Kararı sonrası VAR hakemiyle uzun uzun konuştu ama VAR'a gitmeye, pozisyonu ekrandan izlemeye gerek görmeden, tekrar penaltı noktasını gösterdi.
Konya maçında Galatasaray lehine penaltı kararı veren Hüseyin Göçek de VAR hakemi Halis Özkahya ile uzun uzun konuşmuş, ama ekranda yeniden izleme gereği görmeden "Penaltı" deyince, ikisi de Türk spor medyası tarafından idam edilmişlerdi.
VAR nedir, nasıl kullanılır hala bilmeyen, federasyonun her gazeteciye yolladığı VAR broşürünü bir kere okumadan ahkam kesen Türk medyası genelde tartışmalı penaltının haksız olduğunu söyledi. Ben katılmıyorum.
Bizim medyamız ayağa dalarak yapılan müdahalelerde hala "Topa dokundu ama" demeye devam ediyor. Hareket kurallara aykırıysa, topa dokunmak faulü kurtarmaz. Kafaya çıkarken, dirsekle omuza basıyorsanız, topa dokunmanız faulü önlüyor mu?.
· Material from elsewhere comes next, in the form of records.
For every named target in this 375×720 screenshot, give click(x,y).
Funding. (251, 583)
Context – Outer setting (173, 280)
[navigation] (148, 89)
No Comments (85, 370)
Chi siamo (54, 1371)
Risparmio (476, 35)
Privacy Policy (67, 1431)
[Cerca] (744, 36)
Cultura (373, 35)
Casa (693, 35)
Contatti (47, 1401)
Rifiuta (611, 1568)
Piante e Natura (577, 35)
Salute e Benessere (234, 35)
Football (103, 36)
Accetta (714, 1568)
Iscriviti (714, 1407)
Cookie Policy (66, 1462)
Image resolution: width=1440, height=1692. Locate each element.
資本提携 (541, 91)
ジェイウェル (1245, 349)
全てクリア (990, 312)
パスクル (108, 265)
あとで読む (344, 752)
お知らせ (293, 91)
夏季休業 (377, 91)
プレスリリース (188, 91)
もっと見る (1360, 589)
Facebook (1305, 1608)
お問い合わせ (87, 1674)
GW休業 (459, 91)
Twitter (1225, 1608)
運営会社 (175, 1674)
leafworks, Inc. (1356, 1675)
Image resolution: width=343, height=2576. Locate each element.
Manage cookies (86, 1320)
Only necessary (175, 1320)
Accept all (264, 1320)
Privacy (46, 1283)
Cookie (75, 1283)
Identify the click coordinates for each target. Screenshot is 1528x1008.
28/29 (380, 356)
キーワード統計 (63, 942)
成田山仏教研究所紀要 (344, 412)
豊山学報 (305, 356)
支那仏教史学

Bizim futbolcularımız da hala öğrenemedi. Çünkü öğreten Hoca yok.. İşte kıyamet koparan Fatih Hocam bile ayni kafada çünkü. Rakibin ayağındaki topa dalarken, ona yakın taraftaki ayağınızı uzattınız mı, topa dokunsanız bile önce çelme taktığınız için, karar fauldür.
Çelmenin geldiğini gören rakip, düşmemek, ya da sizin ayağınızı ezmemek için refleks olarak zıplar ve dengesini ve pozisyonunu kaybeder de ondan..
Bu sebeple, nizami, yasal, kabul edilir dalış, dıştaki ayakla yapılabilir. İşte o zaman topa dokunmak durumu kurtarır, ancak. Sadece o zaman!. Yani!. Hüseyin Göçek ve Halis Özkahya'nın ortak "Penaltı" kararları doğrudur!.